22 Nisan 2009 Çarşamba

Usul usul yağan nisan ayının ayrı bir tadı olan nisan yağmurunu her canlı gibi ben de severim. Tatlı bi serinlik, tertemiz hava, parklarda toprak kokusu... Bu kez bahar yağmuru ilk iki cümlede saçmalamamı ''Sana mı kaldı komik edebi cümleler kurmak?'' diye azarlarcasına müthiş bir öngörüyle cezalandırdı. Havalalar ısınıcak, yağmuru yazın çok ararız biraz serinleyelim mantığıyla yola çıkıp perfect storm a şahit oldum. Sokakta panik içinde koşanlar , fırtınanın kalbinde sevdiklerini arayıp vedalaşmak isteyenler. Bu insanlar drama etkisini arttırmak için dalga sesi çıkarıyorlardı. Dalgalar her an yutabilirdi bizi. Benim kontürüm yoktu arayamadım kimseyi. Krizi fırsata çevirme geyiğine bir halka da ben ekledim. Yağmurda sığınacak yer arayan insanlar için boş dükkanlar kiralayıp paraya para dememeye karar verdim. Sonra kafelerin ve diğer dükkanların da bu basit işleve sahip olduğunu görüp bu işi de zengin olduğumda gerçekleştireceğim projelere ekledim. Açıcağım diğer dükkanlar da; Moonspell Dürümcüsü, Şeytan Rıdvan Gothic Fashion ve Mert'e sermaye sağlayacağım The Smiths Simit Sarayı. Enteresan fikri olanlar comment yazsın maddi manevi her türlü yardıma hazırım efendim..

21 Nisan 2009 Salı

Strateji oyunlarında oyun başlar başlamaz karşı taraf asker çıkardığı binayı kurup birer birer yollar ya askerlerini sinir bozucu bi şekilde (oynamayanlar tiksinmesin diye oyun terimi yazmadım.). Günüm David Lynch'in yolladığı adamla başladı:
-> Ne o duvar kenarından gidiyosun hahayt güvenli di mi kenardan kenardan hihoyt (suratta maksimum sırıtış)
<- ...
-> Hayırlı cumalar (sıkmam için elini uzatır)
<- Saol sana da (bi git sabah sabah)
-> Gel bi de öpiyim (uzanıyor)
<- Gerek yok
-> Camimize bağış eeöğ yanlış anlamazsan.
<- Gerek yok

Bu konuşma sırasında kafamdan cami ve mescit arasındaki fark geçiyordu.

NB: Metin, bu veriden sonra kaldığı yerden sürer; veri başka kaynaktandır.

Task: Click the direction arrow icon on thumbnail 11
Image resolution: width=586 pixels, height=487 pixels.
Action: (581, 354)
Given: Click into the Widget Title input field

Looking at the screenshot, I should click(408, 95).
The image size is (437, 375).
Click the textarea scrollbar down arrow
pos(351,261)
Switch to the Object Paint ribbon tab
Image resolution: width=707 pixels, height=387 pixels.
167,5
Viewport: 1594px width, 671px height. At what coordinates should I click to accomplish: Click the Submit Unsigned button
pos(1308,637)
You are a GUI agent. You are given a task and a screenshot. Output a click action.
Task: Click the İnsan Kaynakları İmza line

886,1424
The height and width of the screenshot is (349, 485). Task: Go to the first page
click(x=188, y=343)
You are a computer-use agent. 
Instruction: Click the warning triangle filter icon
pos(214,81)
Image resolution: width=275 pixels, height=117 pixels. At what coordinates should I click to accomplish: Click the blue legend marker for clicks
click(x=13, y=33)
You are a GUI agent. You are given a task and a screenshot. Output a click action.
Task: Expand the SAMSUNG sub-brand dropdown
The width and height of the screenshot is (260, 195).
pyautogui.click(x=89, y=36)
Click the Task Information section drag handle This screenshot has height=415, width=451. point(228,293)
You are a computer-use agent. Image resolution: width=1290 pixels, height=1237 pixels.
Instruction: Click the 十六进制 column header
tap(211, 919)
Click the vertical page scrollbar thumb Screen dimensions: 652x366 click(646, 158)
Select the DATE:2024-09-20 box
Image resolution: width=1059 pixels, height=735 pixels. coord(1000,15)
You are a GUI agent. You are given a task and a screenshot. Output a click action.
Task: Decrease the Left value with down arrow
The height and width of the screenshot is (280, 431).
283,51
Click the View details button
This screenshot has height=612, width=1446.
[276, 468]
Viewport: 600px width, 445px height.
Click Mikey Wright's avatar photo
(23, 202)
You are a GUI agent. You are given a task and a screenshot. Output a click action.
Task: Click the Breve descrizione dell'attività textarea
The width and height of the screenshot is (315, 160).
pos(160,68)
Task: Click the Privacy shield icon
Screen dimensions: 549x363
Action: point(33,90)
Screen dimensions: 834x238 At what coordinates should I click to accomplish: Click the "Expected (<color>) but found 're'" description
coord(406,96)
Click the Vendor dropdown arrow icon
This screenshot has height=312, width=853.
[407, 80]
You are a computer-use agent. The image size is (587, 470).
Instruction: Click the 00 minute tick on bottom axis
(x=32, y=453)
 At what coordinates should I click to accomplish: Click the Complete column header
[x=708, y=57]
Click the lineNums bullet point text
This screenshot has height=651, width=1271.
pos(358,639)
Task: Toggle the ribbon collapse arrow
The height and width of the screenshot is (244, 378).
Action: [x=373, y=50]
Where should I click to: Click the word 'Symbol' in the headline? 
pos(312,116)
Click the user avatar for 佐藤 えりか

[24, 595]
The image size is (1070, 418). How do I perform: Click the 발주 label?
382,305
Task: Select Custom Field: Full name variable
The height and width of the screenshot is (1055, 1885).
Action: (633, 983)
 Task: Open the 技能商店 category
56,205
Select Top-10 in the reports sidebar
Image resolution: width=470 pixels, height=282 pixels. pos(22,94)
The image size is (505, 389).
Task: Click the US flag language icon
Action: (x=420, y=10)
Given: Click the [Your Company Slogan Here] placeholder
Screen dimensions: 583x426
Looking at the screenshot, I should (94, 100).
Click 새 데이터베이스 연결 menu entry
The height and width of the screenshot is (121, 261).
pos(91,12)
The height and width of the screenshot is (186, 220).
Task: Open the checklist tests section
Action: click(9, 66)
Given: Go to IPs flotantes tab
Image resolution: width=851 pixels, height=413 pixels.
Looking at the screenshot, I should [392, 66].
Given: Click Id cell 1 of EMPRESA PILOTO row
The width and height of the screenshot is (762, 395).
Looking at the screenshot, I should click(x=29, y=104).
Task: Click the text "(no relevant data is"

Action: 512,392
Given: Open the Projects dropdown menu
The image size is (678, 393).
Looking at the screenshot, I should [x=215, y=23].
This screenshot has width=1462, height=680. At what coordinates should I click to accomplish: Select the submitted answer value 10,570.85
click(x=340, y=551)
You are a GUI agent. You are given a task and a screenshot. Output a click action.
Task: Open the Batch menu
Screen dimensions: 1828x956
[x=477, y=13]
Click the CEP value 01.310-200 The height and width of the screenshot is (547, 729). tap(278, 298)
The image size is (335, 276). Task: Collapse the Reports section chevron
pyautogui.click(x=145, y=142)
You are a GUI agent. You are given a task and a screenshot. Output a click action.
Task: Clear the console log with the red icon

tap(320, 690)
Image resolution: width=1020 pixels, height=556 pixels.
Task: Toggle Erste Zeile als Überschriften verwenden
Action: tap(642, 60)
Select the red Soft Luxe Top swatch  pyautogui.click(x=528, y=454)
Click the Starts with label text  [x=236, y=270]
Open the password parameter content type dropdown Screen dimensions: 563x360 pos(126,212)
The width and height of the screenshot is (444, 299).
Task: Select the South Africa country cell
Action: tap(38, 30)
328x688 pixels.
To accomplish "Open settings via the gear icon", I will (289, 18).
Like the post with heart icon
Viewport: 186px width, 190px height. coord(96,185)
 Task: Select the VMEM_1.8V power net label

Cami ibadet edilen yapı, mescit ise sınırları sanal çizgilerle çizilmiş alanmış. Mescid-i Aksa 800 dönüm mesela. Mescit camiden daha havalı anlayacağınız. Bi gün biri mescit için yardım isterse sınırları genişletip otopark yaptırmalarını tavsiye ederim artık.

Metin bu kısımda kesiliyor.